The day my caregiver was supposed to go on her vacation, I got sick and had to go to the hospital. I had pancreatic and was in so much pain! Adrian and merlyn were there and so was Tiffany. She got everything done so it went smoothly and no complications. They did have to take me over to the other hospital when they had me all hooked up. Boy! When it hurts there it hurts!

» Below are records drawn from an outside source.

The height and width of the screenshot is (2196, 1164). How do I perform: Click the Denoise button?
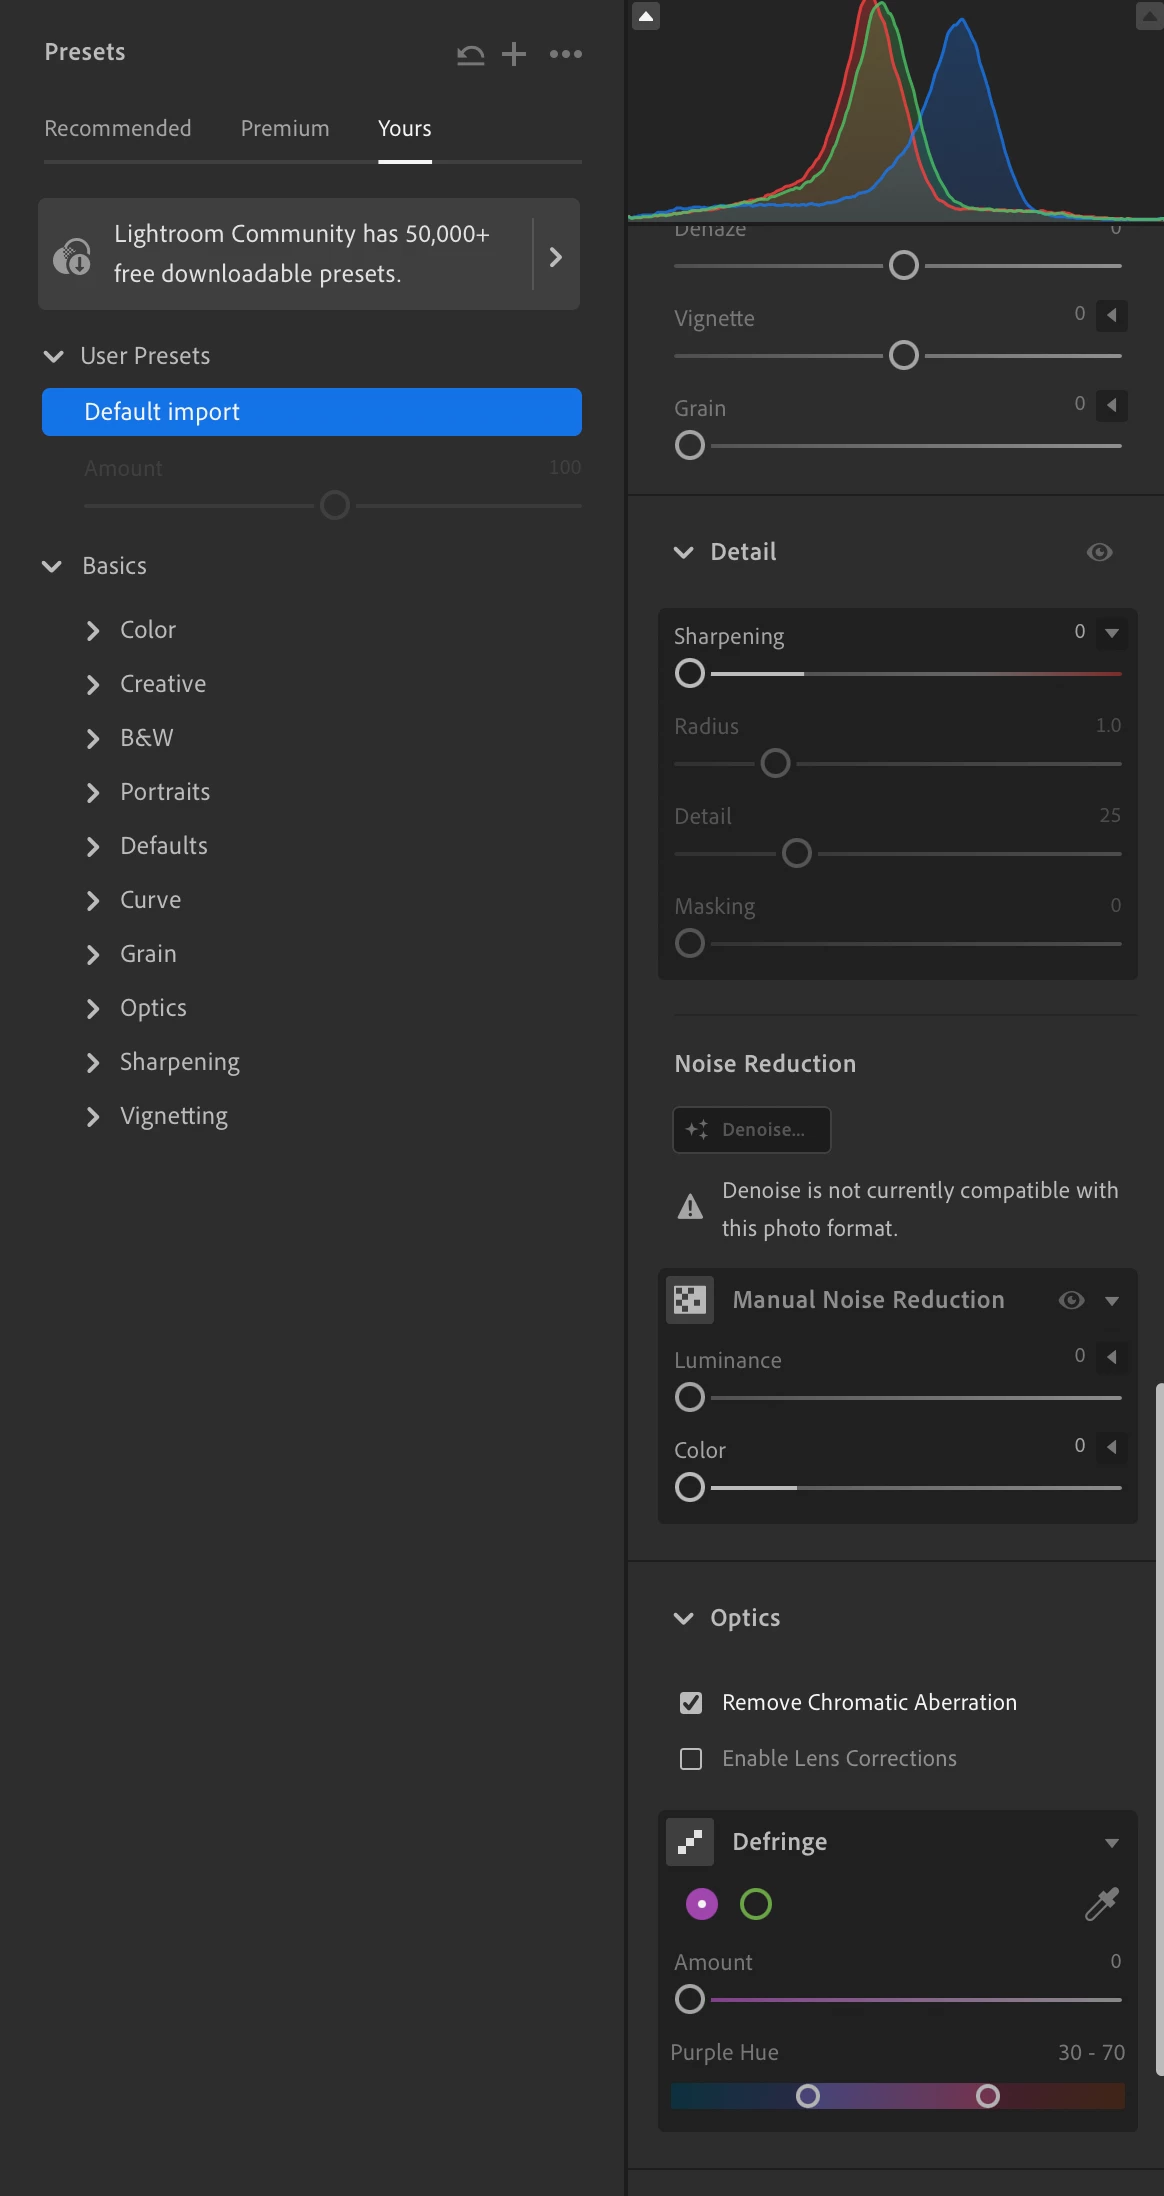pos(752,1130)
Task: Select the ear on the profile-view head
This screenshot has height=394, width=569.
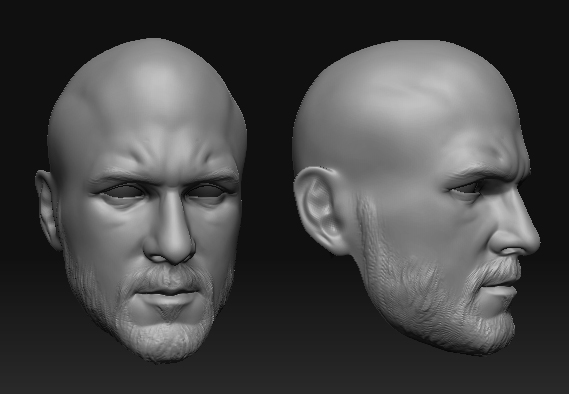Action: [319, 210]
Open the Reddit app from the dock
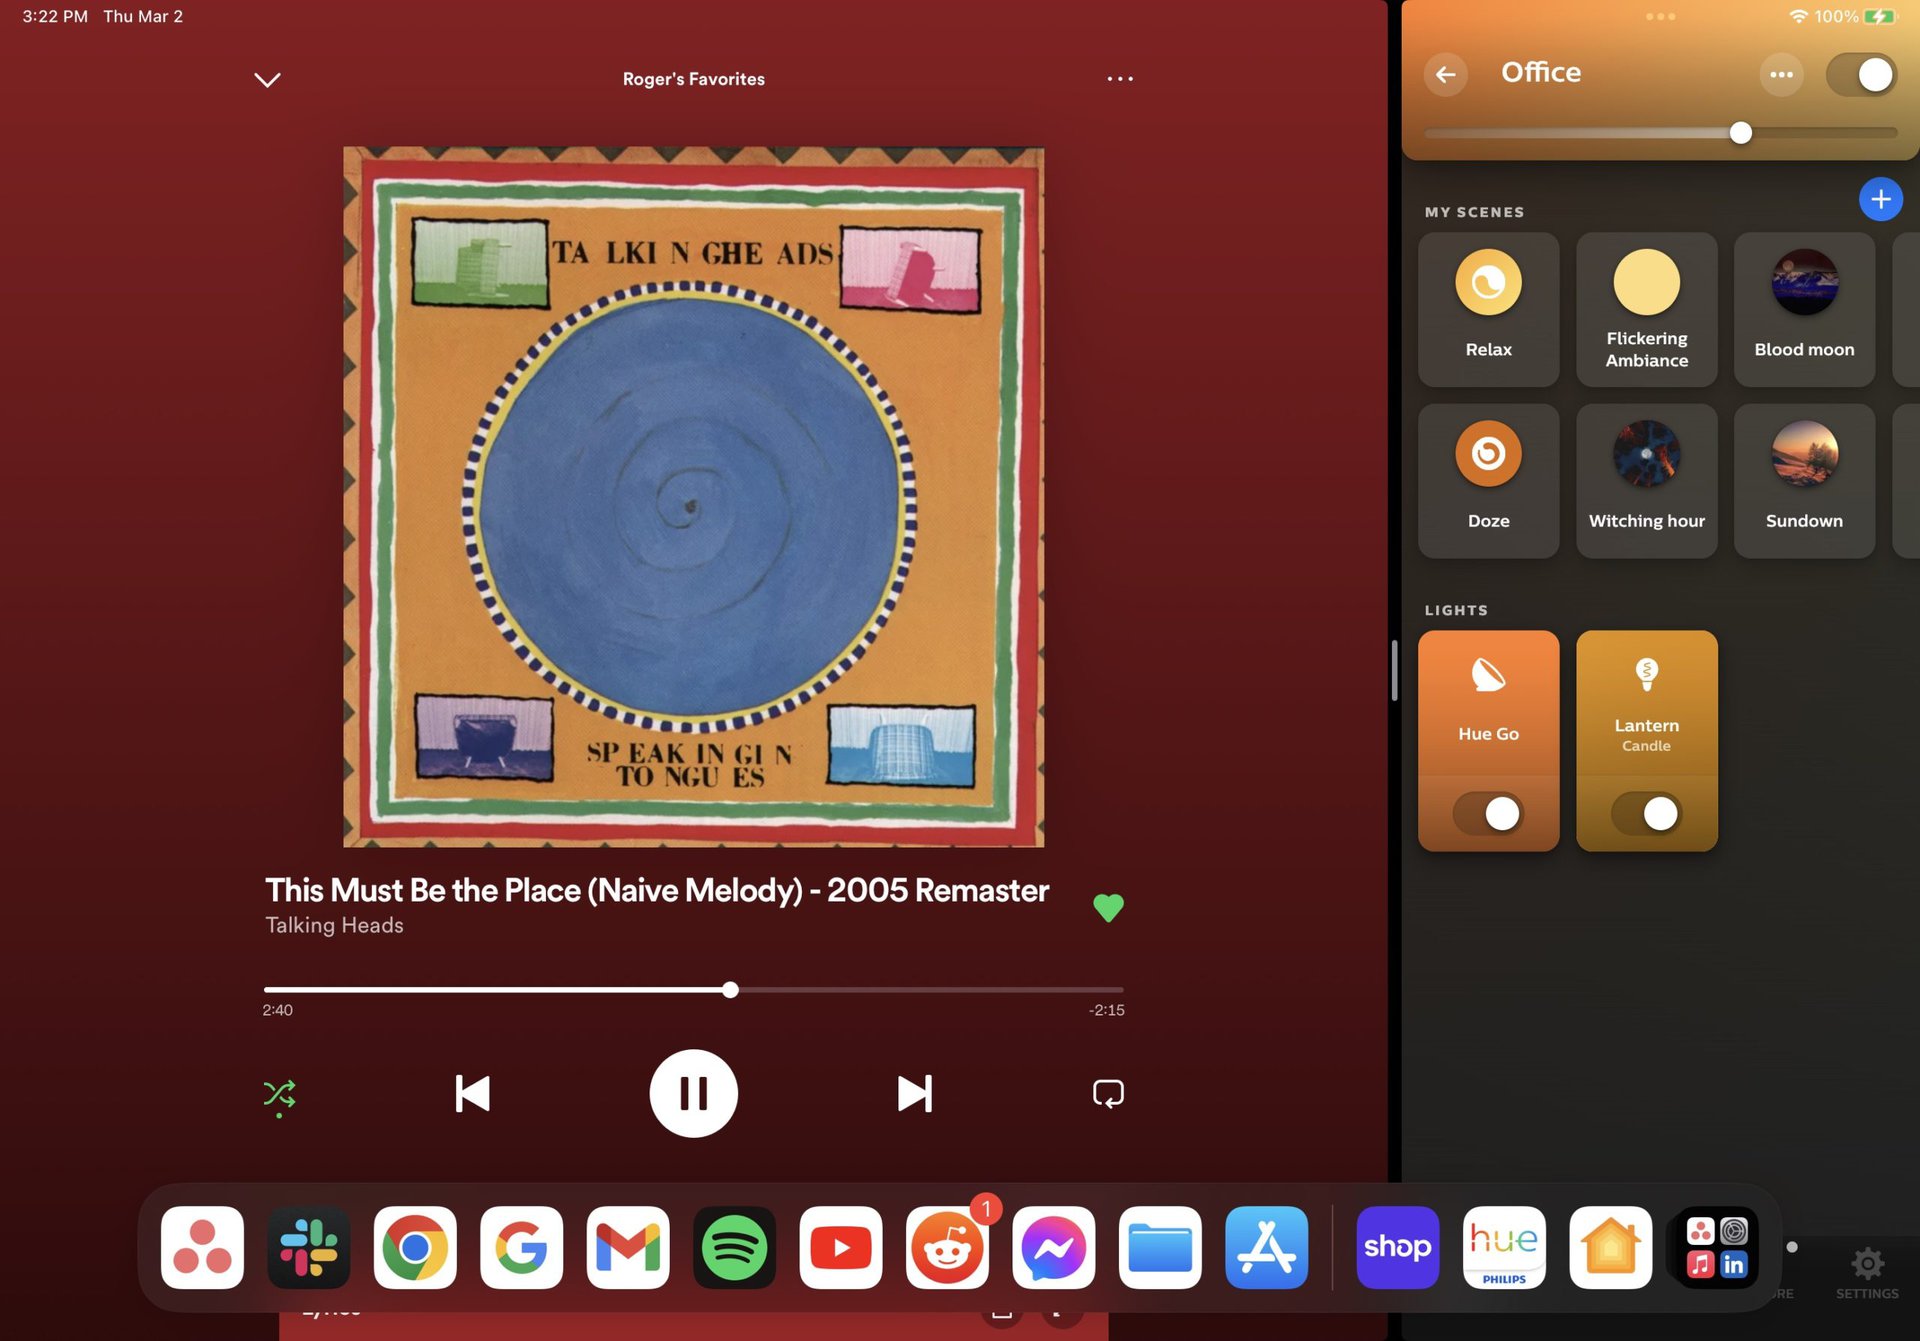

I was there almost two weeks. Now I am home and have to eat a certain way so I don’t have to go back to the hospital.

Meltdown

 

Sunday, August 6, 2017

8:44 PM

I have been sitting her for a while wondering about Alzheimer’s and how it affects people. There are people who will read this and there will be people who will like it, though they didn’t read but some of it, maybe telling themselves they read it later when the time felt more right. But my time is running out. Like m

 

You see, this September will mark 10 years since I was officially diagnosed with Alzheimer’s. the official timeline might look something like this:

Age 29: patient doing well, showing impressive ways with memory recall. Almost frightening in it clarity and how much she remembers, even dreams are fully recalled upon waking and even recalled days or weeks later.

Age 33: some subtle signs of forgetfulness, patient does not always realize she has forgotten something or mixed things up, becomes extremely upset, to a major meltdown, uncontrollable for a certain amount of time. You must flow with it.

 

 

40’s we have found someone willing to look in places others are yet scared to look. And we find…the dreaded beast- Alzheimer’s. A name that really does not suit it. Not at all. It is more like an apocalypse. But I imagine many won’t like this but it is so true.

 

 

Now I am 53 almost 54 and there are a lot of people who wouldn’t suspect I had Alzheimer’s. they certainly would not know from just seeing me one time, oh unless they caught me on a very bad day and happened to see a major meltdown. Those are coming more frequently too frequently for my sanity.

Struggle, Struggle, Struggle

 

 

A Walk with Alzheimer’s

 

 

Once free

To fly,

To dance,

To play, laugh and sing,

To scream,

To cry,

To wonder why.

Now bound

Shut windows,

Locked doors,

Everything kept in

Gloom and shadow.

Too soon a ghost

Haunting now unfamiliar

Halls and rooms.

Once free

Now bound

Too soon a ghost

Having to watch

The playful dance

Between shadow and light

While haunting

Those same shadows,

That seem so innocent,

As the gloom attempts to

Shroud me

And something much darker

Consumes me.

Once free

Now bound

Too soon a ghost

Dead before I am dead.

Words begin to vaperate

When words suddenly have no meaning, they are simply words on a page, I am suddenly afraid.

The world feels so much more empty and distant somehow. How can you write when words have no depth?

Alzheimer’s is suddenly more real than it was for me. I hope this with not last and is just one of those days.